- Ding Shujing, General Secretary, at YWCA national headquarters in Shanghai
- Born: February 1890 Linqing, Shandong Province, China
- Died: 27 July 1936 (aged 46) Shanghai, China
- Occupation: Teacher
- Known for: Head of Chinese YWCA

= Ding Shujing =

Ding Shujing (丁淑静, February 1890 – 27 July 1936) was the first Chinese leader of the Chinese YWCA, holding office from 1925 to 1936.

==Early years==

Ding Shujing was born in Linqing, Shandong Province, in February 1890.
Her family converted from Buddhism to Christianity when Ding was ten or twelve.
She attended mission schools in Dezhou and Tongzhou.
She enrolled in North China Union College in Beijing in 1907 and graduated in 1911.
For a short period she was a teacher.

In 1914 Ding joined the Beijing YWCA.
She felt that Christianity gave people wholeness of life and thus let them develop their potential as humans and search for higher spiritual ideals.
She thought the church should recognize the equal participation of women and men in the Body of Christ.
She wrote, "If the position of men and women is not equal in the church, the original mission of the church will not be fulfilled, and the development of church ministry will also be hampered."

In late 1922 Ding was appointed executive secretary for the Chinese YWCA's first national convention committee.
A few months later she accepted a position as associate general secretary.
When Rosalee Venable went on furlough Ding was appointed acting national general secretary.
She was given a scholarship to the YWCA National Training School in New York.

==YWCA general secretary==

In February 1925 Venable announced that she intended to resign, and through her influence the national committee agreed to appoint Ding as her successor as of 1 January 1926.
Under pressure, Ding accepted this position, and returned to Shanghai late in 1925 after a year in the US.
She was the first Chinese woman to head the YWCA.

In late 1927 the forceful secretary Lily Haass argued unsuccessfully with Ding over the direction of the YWCA industrial program.
Lily Haass wrote to the World YWCA headquarters to argue her case.

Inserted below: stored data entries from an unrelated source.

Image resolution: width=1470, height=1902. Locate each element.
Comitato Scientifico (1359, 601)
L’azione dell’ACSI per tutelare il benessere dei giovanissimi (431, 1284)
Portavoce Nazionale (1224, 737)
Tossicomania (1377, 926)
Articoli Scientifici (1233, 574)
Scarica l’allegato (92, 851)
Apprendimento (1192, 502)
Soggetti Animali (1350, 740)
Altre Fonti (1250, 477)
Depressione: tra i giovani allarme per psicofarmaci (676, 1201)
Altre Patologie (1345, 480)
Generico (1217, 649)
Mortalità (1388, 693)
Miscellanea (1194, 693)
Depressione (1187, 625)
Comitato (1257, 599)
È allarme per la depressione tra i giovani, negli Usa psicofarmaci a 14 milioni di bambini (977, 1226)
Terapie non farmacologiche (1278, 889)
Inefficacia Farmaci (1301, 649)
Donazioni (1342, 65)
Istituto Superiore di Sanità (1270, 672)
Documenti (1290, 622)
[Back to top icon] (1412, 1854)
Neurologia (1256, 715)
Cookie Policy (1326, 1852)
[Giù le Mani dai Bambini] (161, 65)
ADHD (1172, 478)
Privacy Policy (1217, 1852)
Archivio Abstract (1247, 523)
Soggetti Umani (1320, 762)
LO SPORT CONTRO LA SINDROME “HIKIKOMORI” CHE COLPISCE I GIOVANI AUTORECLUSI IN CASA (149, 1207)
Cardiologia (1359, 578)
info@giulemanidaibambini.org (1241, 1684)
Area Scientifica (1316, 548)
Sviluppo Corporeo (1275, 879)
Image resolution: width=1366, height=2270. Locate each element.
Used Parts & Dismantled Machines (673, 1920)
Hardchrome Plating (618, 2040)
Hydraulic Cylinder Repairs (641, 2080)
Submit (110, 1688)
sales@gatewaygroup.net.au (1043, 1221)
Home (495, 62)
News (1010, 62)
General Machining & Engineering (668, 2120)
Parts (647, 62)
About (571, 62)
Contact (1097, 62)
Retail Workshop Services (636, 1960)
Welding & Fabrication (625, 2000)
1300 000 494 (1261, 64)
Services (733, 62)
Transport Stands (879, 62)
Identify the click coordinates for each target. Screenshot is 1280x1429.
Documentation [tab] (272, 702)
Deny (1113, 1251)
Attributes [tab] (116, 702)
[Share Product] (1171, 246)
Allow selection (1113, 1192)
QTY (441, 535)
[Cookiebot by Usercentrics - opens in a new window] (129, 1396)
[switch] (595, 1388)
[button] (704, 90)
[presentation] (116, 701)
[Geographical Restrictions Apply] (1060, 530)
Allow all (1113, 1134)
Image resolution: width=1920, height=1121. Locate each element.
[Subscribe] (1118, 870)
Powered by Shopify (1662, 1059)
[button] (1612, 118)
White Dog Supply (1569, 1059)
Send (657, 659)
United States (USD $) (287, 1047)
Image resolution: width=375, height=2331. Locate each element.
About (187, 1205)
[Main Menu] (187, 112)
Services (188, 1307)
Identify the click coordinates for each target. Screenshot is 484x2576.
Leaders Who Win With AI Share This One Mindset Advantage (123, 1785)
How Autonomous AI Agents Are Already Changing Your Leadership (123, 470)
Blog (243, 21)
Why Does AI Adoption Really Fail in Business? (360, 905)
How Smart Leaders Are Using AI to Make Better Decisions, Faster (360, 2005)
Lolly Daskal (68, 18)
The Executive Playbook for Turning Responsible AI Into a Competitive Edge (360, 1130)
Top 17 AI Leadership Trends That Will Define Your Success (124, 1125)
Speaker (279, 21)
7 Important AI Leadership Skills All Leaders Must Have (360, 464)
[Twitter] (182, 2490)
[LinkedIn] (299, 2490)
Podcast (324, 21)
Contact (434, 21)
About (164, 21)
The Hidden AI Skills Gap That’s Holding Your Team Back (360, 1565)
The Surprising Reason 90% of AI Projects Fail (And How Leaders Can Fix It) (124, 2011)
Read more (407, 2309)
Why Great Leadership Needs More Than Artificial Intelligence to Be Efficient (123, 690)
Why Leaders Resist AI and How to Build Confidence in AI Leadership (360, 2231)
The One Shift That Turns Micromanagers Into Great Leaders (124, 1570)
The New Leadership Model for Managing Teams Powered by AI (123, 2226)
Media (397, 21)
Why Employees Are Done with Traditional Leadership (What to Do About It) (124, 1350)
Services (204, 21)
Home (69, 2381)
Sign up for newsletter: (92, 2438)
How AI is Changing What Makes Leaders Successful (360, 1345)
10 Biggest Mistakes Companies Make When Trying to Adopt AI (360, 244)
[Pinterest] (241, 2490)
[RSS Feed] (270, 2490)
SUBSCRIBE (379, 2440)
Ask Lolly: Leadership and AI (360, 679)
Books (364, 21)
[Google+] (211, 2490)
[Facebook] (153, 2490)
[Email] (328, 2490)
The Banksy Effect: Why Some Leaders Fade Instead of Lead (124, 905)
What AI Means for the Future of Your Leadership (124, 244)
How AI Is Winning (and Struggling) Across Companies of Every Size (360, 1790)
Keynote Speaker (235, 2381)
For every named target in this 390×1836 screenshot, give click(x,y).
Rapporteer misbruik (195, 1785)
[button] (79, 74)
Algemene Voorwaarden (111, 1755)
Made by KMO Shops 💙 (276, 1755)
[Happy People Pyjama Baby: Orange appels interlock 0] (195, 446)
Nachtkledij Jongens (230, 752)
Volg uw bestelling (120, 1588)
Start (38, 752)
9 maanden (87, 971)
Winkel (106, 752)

She thought the YWCA had to start to work with the "masses" or else go home.
Ding gave considerable freedom to the YWCA secretaries, who vigorously developed the industrial and rural programs.
Ding also served in executive roles with Jinling College in Nanjing, Yenching University in Beijing, Bridgeman Academy in Beijing, McTyeire School for Girls in Shanghai, the National Council of Women of China and the National Christian Council of China.

Ding took a furlough in 1935 and traveled in Europe, the United States and Japan, where she promoted peace and friendly relations between the Chinese and Japanese YWCAs.
Haass took over most of the duties of general secretary while Ding was on furlough.
Ding returned, exhausted, early in 1936, after saying she planned to resign, but agreed to stay on while another Chinese secretary was made ready for the job.
Ding was invited to serve as a permanent representative of Asia on the YWCA World Council.
Before she could take this position she was hospitalized with sepsis caused by a serious tooth infection, and died after a short interval in Shanghai on 27 July 1936.
She was aged 46.
She was replaced by Cai Kui, who was preferred by the board over Cora Deng since she was not so openly "progressive". The YWCA of China held a memorial service in Shanghai, and established the Ting Shu-Ching memorial fund, to support leadership training institutes, in her memory.